The Current Alternatives

A property owner who wants to liquidate their investment basically has two options. They can find another investor or operator to purchase the property and be paid a price based on the return on investment and the likelihood that the current ROI will continue. Or they can convert it to condominiums or cooperatives and sell the individual apartments to the residents or other users or other landlords’ residents who want to own their own homes.
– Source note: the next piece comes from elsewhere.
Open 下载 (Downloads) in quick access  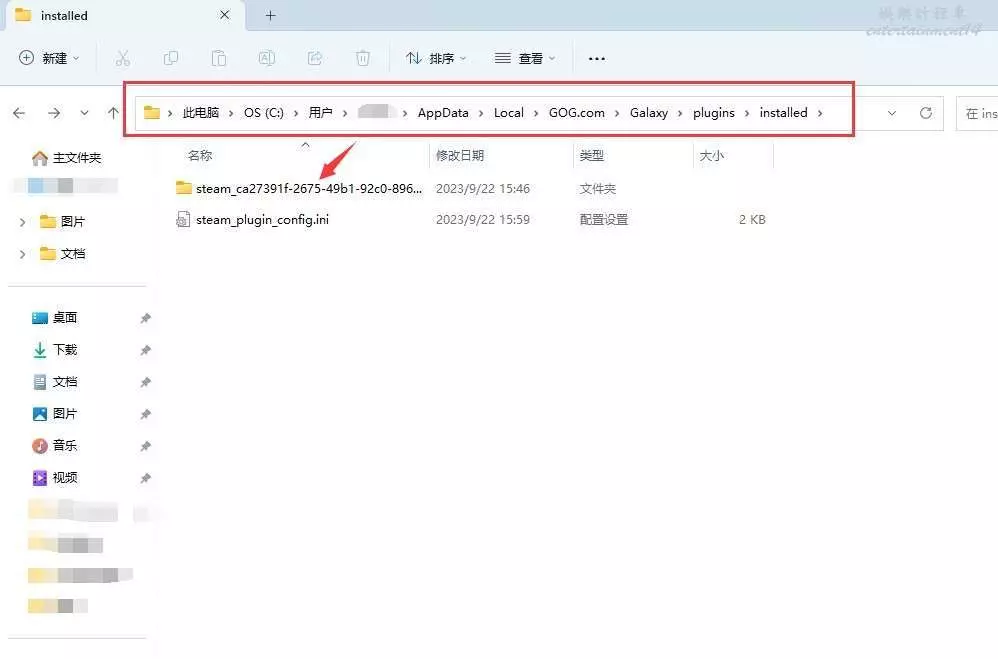point(65,350)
In that event, the price would be based on the aggregate value of all the apartments rather than the current ROI. With interest rates low—and likely to remain that way for a few years as the country recovers from the pandemic, recession and civil unrest—this is the perfect time to introduce renters to homeownership.

There is a belief in some circles that renters do not appreciate the value of homeownership or will not want to pay what the property is worth on the open market, but my experience differs. I have been privatizing government-subsidized housing in New York City for more than two decades and the rumors do not deter renters from becoming homeowners. In my experience, government-subsidized residents have traded in their below rents for ownership of their apartments and borrowed the money to purchase the right to do so. In one 1400-unit complex, more than 85 percent of the residents purchased or flipped their apartments when offered a price of 70 percent of market value of their apartments. In several other instances, the renters traded in their permanently subsidized leases for the ownership of their apartments with no certainty how high their operating costs might increase. Yes, we had to educate the residents, but, as one resident described the process, “we converted socialists to capitalists.” When we first met them, their focus was on keeping their rents low, and when we left, their focus was on market value.

The federal government and most states and many cities have their own procedure or laws for converting real estate to cooperatives or condominium ownership, and selling the units that have to be considered. But the most important part of the job is educating the renters and attempting to keep the homeowner’s costs (debt services, real estate taxes and common charges) not significantly greater than the rent the resident was paying. Frequently, this involves the owner leaving debt on the property or taking back purchase money financing, but every project is different.

The disadvantage to converting a building to a condominium or cooperative and selling the individual apartments vs. selling it to an investor is the federal (and state) income tax consequences. That is because the sale of the parts, although producing significantly more sales proceeds, would be taxed at ordinary income rates rather than capital gain rates, unless the seller does a 1031 exchange prior to closing or the Internal Revenue Code is amended to tax capital gain and ordinary income at the same income tax rates. Of course, the gain is based on the seller’s basis in the property. To paraphrase John Jacob Astor’s adage about real estate, “buy wholesale and sell retail.”

Stuart Saft is practice group leader of Holland & Knight‘s New York Real Estate Practice.